Symmetry-enforced agreement of Kohn--Sham and many-body Berry phases in the SSH--Hubbard chain
Kai Watanabe
Abstract
We study when a density-matching Kohn--Sham (KS) description can reproduce a many-body Berry phase in a correlated insulator, despite the fact that geometric phases are functionals of the wave function. Focusing on the one-dimensional SSH--Hubbard chain on a ring as a controlled interacting topological model, we introduce a $U(1)$ twist $θ$ (flux insertion). The many-body ground state along the full twist cycle is computed by the density-matrix renormalization group (DMRG), while the onsite interaction $U$ is tuned from the noninteracting to the strong-coupling regime.
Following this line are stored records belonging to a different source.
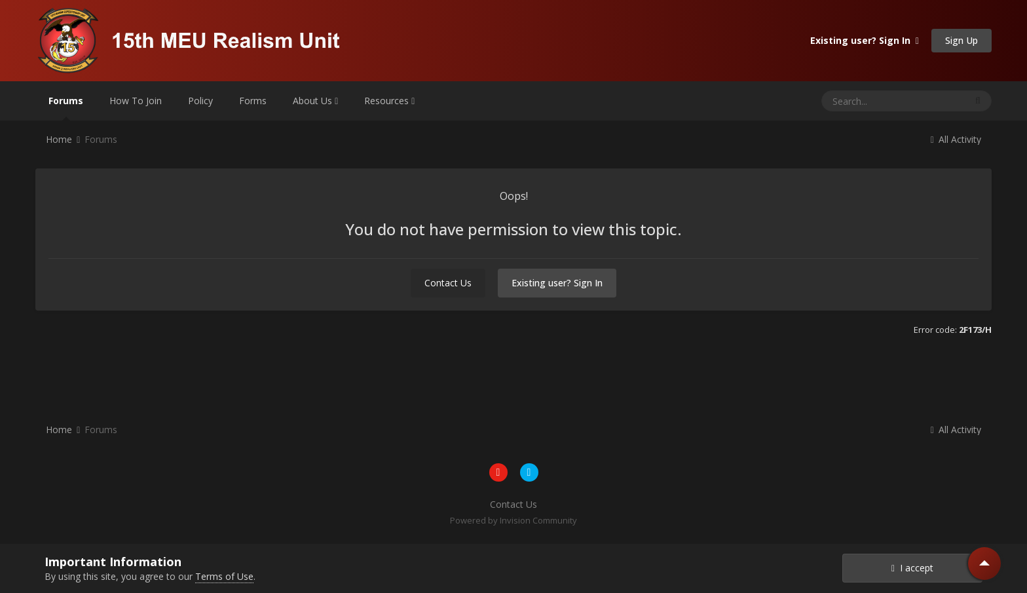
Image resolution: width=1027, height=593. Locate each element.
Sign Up (961, 40)
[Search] (868, 101)
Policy (200, 100)
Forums (65, 107)
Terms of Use (224, 576)
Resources (389, 100)
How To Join (135, 100)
At half filling in the inversion-symmetric gapped regime, our DMRG calculations show that the density remains constant within numerical accuracy over the entire $(θ,U)$ range studied. Thus, the density has no dependence on either the flux $θ$ or the interaction strength $U$. Accordingly, the symmetry-preserving density constraint collapses the KS reference to an SSH-type quadratic representative with $U$-independent geometric diagnostics. Nevertheless, the many-body wave function exhibits a nontrivial geometric response: the quantum metric associated with the $θ$-parametrized ground-state manifold depends on $θ$ at intermediate $U$ and is strongly suppressed at large $U$, consistent with the charge fluctuation freezing. Intriguingly, the KS and many-body Berry phases coincide throughout the gapped regime as $U$ is tuned from weak to strong coupling. We show that this agreement is best understood as symmetry-enforced $\mathbb{Z}_2$ sector matching, rather than as evidence that the density encodes the many-body Berry connection.